What a difference a decade makes.

Starting in 2010, a host of developments began to fuel excitement around building technology to support teachers and students in grades K through 12. In that year, the U.S. Department of Education released its first National Education Technology Plan and backed it up with funding for districts. Apple created the first iPad, and a year later, Google released its first Chromebook. At the same time, software could be stored “in the cloud” and updated on hundreds of computers at once with merely a few clicks. And nonprofits began to push the government to redirect federal funding to pay for more bandwidth to schools. With these developments starting to take shape, an opportunity opened for a generation of young entrepreneurs to build solutions designed to make a difference in the classroom.

Investors plunged into those churning currents: Private capital investments in K-12 edtech products for the U.S. market peaked in 2015, cresting at more than $500 million in a single year. Since then, the frenzied optimism of the first half of the decade has quieted.

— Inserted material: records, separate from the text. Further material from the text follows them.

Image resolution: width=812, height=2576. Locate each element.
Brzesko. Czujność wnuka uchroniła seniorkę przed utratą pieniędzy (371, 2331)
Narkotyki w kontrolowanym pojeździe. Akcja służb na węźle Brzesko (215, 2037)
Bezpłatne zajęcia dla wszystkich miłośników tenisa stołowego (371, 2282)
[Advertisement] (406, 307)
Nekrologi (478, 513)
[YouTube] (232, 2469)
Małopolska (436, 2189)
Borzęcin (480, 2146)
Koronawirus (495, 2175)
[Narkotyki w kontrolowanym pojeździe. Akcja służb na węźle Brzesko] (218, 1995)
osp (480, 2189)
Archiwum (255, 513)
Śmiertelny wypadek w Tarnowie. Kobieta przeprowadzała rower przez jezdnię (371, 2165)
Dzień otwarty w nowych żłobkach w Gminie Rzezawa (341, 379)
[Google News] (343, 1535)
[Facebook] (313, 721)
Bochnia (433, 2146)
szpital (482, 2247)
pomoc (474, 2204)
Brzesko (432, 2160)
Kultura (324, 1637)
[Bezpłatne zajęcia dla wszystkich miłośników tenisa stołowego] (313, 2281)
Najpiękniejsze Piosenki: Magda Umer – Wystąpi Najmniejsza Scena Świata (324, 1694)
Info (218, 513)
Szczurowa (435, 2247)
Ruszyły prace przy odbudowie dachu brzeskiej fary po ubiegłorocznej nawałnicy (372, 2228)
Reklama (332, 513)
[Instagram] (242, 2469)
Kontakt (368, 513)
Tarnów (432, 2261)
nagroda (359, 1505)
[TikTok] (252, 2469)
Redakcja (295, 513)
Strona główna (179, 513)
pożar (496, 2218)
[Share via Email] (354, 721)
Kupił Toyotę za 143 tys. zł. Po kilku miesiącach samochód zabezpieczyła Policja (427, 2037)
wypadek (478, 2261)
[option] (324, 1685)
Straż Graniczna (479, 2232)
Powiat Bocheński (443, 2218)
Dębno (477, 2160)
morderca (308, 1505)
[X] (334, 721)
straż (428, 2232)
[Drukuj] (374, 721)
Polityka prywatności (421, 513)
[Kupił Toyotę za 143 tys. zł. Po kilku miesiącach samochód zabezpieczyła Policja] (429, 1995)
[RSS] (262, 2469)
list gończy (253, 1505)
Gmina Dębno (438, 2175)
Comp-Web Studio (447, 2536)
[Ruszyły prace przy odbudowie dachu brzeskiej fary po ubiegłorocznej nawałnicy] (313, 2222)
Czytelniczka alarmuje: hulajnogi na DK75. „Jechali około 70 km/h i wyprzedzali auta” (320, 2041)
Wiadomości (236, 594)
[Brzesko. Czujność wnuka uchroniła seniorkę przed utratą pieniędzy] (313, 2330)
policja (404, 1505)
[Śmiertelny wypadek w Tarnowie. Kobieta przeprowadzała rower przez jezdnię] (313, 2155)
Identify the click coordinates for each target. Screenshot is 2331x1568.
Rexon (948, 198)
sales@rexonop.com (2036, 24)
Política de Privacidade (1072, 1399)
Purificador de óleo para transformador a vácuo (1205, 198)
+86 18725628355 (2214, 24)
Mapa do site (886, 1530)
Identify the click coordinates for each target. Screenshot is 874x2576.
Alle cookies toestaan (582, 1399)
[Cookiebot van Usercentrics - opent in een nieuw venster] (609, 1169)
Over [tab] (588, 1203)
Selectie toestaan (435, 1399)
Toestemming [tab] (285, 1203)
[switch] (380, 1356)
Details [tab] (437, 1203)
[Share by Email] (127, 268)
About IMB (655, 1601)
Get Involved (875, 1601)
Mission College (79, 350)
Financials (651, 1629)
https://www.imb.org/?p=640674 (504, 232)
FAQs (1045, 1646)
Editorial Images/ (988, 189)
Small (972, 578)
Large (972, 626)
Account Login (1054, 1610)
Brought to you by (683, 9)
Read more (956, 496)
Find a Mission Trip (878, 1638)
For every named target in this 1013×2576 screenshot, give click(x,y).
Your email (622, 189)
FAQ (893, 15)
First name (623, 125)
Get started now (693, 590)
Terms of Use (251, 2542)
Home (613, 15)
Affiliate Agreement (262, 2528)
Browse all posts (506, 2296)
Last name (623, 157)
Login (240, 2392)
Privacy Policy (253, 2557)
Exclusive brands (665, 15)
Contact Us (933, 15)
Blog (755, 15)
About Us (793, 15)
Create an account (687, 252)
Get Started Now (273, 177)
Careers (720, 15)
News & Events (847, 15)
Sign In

Educators have grown more savvy about why, when, and how to use technology, and what tools to use. The federal government has largely ceded leadership in education to the 50 states. Much as in other technology sectors of the economy, edtech investors have opted to make larger, safer bets on fewer companies—and raised their demands on companies seeking investment.

This is the story of how investments in edtech products for U.S. K-12 teachers and students have matured over the past three years—a tale that holds important clues for the years ahead.

In 2015, funding for K-12 products reached a record high—$548M to be exact.

Two other areas of edtech investment—postsecondary and informal learning—clocked in at less than that combined.

Macro Trends

But from 2016 to 2018, funding for K-12 products remained flat at around $318M. At the same time, funding for postsecondary and informal learning took off.

Funding by Product Category, 2016 - 2018

Why was there growth in postsecondary and informal learning products?

Our research suggests that investors had more confidence investing in business-to-consumer models. By selling directly to parents, learners and educators, the products promised a faster sales cycle and more revenue than business-to-institution models, with the potential to bring in a higher return on investment.


So, what's happening in K-12 investment?

Over the past three years, there have been fewer investments, but the average size of those deals has grown from $3.5M in 2016 to $5.4M in 2018.

Average Dollars Invested by Number of Deals, 2016 - 2018
K-12 Products


What’s driven up the average deal size?

There are now higher standards for investing.
Investors told us that they used to invest in companies that showed user growth. Now they look for companies that demonstrate growth in sales, revenue and renewals.

When evaluating the U.S. K-12 edtech market, which of these has changed most over the last three years?
1 = Least Changed and 6 = Most Changed

The number of edtech accelerators has declined compared to years past. At the same time, more companies are bootstrapping funding (e.g., relying on friends and family, or even crowdfunding) to demonstrate sales and revenue before reaching out to investors to raise capital.

All of this results in investment occurring later in a company's lifecycle, but at a higher dollar amount.

Survey respondents agree, indicating that a "shift in deal dynamics” (e.g., amount of deals, size of deals, length of funding rounds) has changed the most in the U.S. K-12 market over the past three years, in comparison to five other factors.


How does funding differ by K-12 product category?

Funding for curriculum products is down—to just 25 percent of the K-12 sector, while funding for tools supporting classroom teachers and products for streamlining school operations has grown.

Percentage of Dollars Invested by K-12 Product Category, 2016 - 2018


Why is curriculum funding down since 2016?

There are fewer and fewer deals, but with similar average deal sizes—at around $3.6M—which suggests that investors are uncertain whether it’s worthwhile to invest in curriculum.

Average Dollars Invested by Number of Deals, 2016 - 2018
Curriculum Products

Our research suggests that some investors are driven to invest in curriculum products because schools and districts are better positioned to consider digital curricular content now than a few years ago. In other words, more schools are wired and moving to one-to-one devices, and more administrators are opting to purchase products that offer personalized content pathways.

But many other investors report being hesitant to invest in curriculum products. With the increasing availability of open educational resources and free content, there’s more opportunity for districts to move away from textbook publishers and develop their own curriculum.